Objective: Pick out each line in the data below that contains the word "click", and copy those lines out.

Data in this exercise:
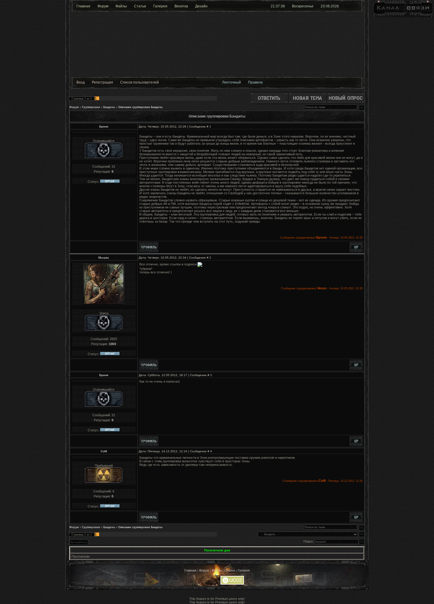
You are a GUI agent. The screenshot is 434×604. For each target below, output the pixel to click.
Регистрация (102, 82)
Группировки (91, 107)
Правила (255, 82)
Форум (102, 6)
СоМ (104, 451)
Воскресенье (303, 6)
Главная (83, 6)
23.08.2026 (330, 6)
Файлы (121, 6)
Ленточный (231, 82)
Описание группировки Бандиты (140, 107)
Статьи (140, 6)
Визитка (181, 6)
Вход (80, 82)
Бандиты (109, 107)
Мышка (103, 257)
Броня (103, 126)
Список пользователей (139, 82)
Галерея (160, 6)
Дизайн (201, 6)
* * *
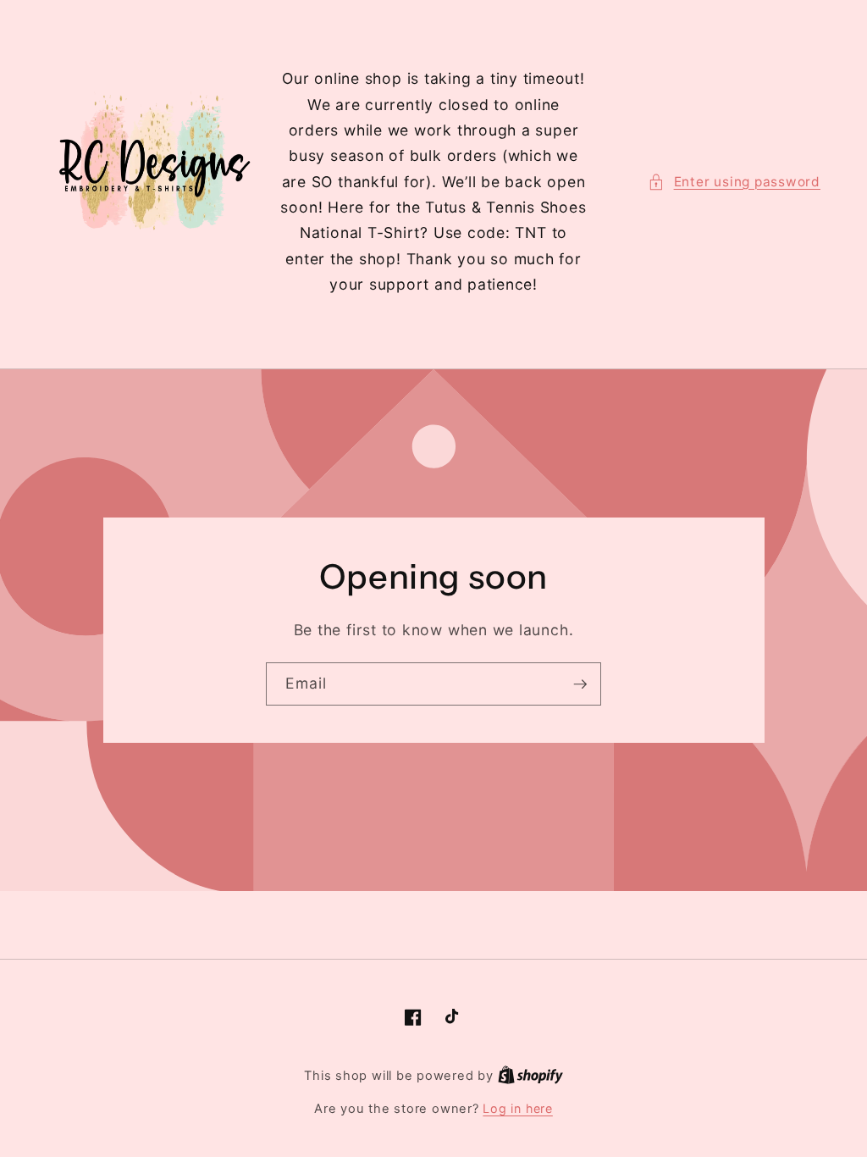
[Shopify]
...
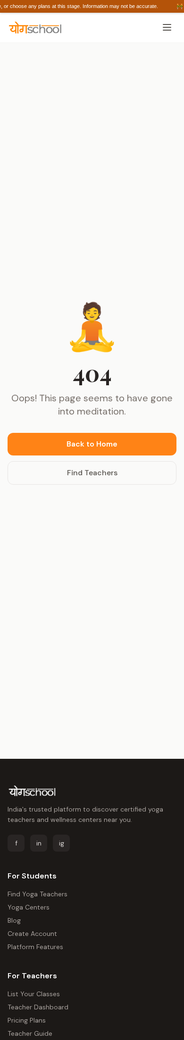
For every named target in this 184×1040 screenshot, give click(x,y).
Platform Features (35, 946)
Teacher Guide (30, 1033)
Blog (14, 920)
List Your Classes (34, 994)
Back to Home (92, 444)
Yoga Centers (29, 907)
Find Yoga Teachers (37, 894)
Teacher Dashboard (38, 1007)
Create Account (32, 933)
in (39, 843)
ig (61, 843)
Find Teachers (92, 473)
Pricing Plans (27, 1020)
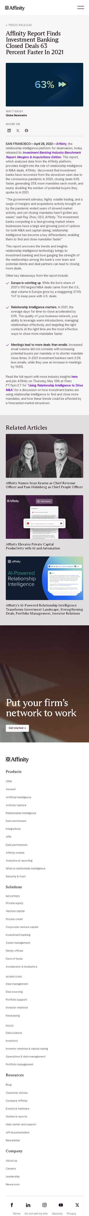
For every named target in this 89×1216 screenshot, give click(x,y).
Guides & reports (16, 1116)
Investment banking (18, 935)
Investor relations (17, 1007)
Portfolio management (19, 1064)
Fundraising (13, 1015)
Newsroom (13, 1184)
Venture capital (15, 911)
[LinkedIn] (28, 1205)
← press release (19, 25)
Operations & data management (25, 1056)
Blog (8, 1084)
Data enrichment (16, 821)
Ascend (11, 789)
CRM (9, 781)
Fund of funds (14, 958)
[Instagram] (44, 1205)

Response to this task:
You are a GUI agent. The screenshot is 434×604. For each target below, output the pixel to click.
For every named target in this 184×1040 screenshot, give click(x,y).
For every named target in this 89×1216 screenshot, give click(x,y).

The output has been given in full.